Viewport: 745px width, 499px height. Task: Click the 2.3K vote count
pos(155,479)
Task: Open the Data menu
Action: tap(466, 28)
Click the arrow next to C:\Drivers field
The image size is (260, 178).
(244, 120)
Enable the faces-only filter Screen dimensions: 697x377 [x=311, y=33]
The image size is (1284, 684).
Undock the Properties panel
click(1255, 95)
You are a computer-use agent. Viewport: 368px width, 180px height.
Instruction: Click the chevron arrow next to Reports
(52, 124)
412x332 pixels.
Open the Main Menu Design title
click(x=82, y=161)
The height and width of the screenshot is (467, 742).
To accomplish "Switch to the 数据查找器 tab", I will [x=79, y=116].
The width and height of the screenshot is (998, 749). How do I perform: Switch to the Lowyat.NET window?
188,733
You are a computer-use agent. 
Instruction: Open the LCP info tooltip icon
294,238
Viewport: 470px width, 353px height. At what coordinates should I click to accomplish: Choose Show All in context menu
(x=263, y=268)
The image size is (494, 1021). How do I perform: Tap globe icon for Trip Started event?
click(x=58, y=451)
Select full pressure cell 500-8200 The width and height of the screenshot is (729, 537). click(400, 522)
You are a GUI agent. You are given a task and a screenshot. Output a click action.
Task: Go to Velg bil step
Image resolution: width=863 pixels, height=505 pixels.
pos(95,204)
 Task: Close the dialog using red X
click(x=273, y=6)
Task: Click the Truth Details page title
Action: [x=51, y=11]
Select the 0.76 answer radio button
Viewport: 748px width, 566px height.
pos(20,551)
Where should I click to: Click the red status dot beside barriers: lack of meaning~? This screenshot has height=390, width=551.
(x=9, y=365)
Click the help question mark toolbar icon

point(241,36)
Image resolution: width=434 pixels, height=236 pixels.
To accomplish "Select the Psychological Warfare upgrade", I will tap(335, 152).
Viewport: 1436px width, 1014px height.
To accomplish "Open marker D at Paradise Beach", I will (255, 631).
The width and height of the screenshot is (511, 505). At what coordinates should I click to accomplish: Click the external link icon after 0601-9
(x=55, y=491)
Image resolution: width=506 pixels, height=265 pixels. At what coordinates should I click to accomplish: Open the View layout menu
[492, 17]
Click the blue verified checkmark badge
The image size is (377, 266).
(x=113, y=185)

■ ■ ■

* What you will do *
Determine how many lines of the entries contain the string "computer", and reply with nothing but the number.

* Solution to the exercise *
2